Friday, Aug. 16, 1963

The 32nd-Story Men

Wanted: Wallets, purses, jewelry, valuables. Please leave them on your desk, in nearby cabinets or other accessible places when you leave your office. We will slip by to pick them up. Thanks for past favors.

Thus did the house organ of one Manhattan firm warn its employees to guard against outbreaks of office thievery, highlighting the petty-crime wave that has been plaguing office buildings from coast to coast. It would seem that few targets appear more attractive than a big-city tower of commerce: lots of victims, lots of loot, with floor after anonymous floor piled up like layer cake. Trouble is, a hard-working secretary too often finds her take-home pay going home in somebody else's pocket.

A Clean Haul. "The women are our biggest problem," complains one Washington, D.C., police inspector. "They will hide their purses under their desks, in typewriter wells and desk drawers. These are the first places a professional office thief looks." A female Washington employee of Air France was robbed twice in one day. Purses, wallets, postage stamps and petty cash are fair game, with office machines and TV sets running a bulky second. Occasionally, of course, the theft is an inside job, though most experts believe that the kleptomaniac junior exec and the light-fingered charwoman (a much-maligned breed) are the exceptions. Guido Mattei, Chicago manager of the William J. Burns International Detective Agency, says: "Sneak thieves do a thorough job of hitting downtown office buildings, and we have found that a good 40% of these prowlers are narcotics addicts. Office thievery is the source of their next fix."
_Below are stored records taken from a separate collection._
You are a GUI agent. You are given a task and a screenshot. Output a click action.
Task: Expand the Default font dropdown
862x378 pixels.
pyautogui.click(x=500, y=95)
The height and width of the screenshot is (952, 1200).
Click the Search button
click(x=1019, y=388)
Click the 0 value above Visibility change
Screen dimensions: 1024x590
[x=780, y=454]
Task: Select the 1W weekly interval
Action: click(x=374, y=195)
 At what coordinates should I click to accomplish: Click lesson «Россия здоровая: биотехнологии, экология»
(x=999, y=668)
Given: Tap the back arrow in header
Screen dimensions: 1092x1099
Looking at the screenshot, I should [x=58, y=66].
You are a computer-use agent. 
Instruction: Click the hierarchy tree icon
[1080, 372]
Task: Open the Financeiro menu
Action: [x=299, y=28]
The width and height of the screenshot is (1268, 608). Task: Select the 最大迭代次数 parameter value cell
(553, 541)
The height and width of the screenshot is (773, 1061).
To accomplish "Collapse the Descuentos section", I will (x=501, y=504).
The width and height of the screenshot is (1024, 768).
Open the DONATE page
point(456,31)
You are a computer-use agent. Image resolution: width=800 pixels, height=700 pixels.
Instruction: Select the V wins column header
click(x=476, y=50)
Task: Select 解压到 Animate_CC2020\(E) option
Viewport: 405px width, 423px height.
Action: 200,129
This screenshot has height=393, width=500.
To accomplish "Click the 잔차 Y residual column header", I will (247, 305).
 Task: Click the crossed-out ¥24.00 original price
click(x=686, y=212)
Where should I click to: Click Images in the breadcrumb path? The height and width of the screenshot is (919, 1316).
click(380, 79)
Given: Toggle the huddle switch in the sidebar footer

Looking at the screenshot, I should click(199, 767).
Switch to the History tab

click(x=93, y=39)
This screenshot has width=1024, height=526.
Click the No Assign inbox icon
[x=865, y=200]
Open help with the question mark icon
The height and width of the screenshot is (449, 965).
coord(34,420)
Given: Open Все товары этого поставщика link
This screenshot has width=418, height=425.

Gaining entry presents no problem to the skyscraper sneak. All he has to do is mingle with lunch-hour throngs, or wander through the halls affecting that where-is-the-personnel-department look, until he finds what he is really after. Thieves masquerade as job seekers, repairmen, delivery boys, messengers. And some manage to clean up simply by walking around with a mop.

The Untouchables. In its 21-story Houston headquarters, the Prudential Insurance Co. of America has reduced losses to almost nil by providing a locker with a key for every employee. But that smacks a bit of the gymnasium. Manhattan's Bankers Trust Building has four closed-circuit TV cameras scanning entrances and exits, and the new Pan Am building will soon have 15. Security measures elsewhere include everything from platoons of uniformed guards and plainclothes detectives to hidden still cameras, electric-eye alarm systems, fluorescent dusting powder (guilty fingers glow under fluorescent lamps after dipping into petty cash), identification passes, and stiff regulations about signing in and out during off-hours.

Despite such devices, few culprits are picked up by police. Many firms hesitate to report a theft, perhaps fearful that the thief they catch just may be one of their own. What's more, efficiency experts say that exposing employees to the strain of a perpetual manhunt is bad for morale. There is also the bad publicity to consider. Best advice, then, for the white-collar worker, as well as for his boss down the hall, is: Keep purses in locked drawers, wallets in pockets--and hang onto your hats.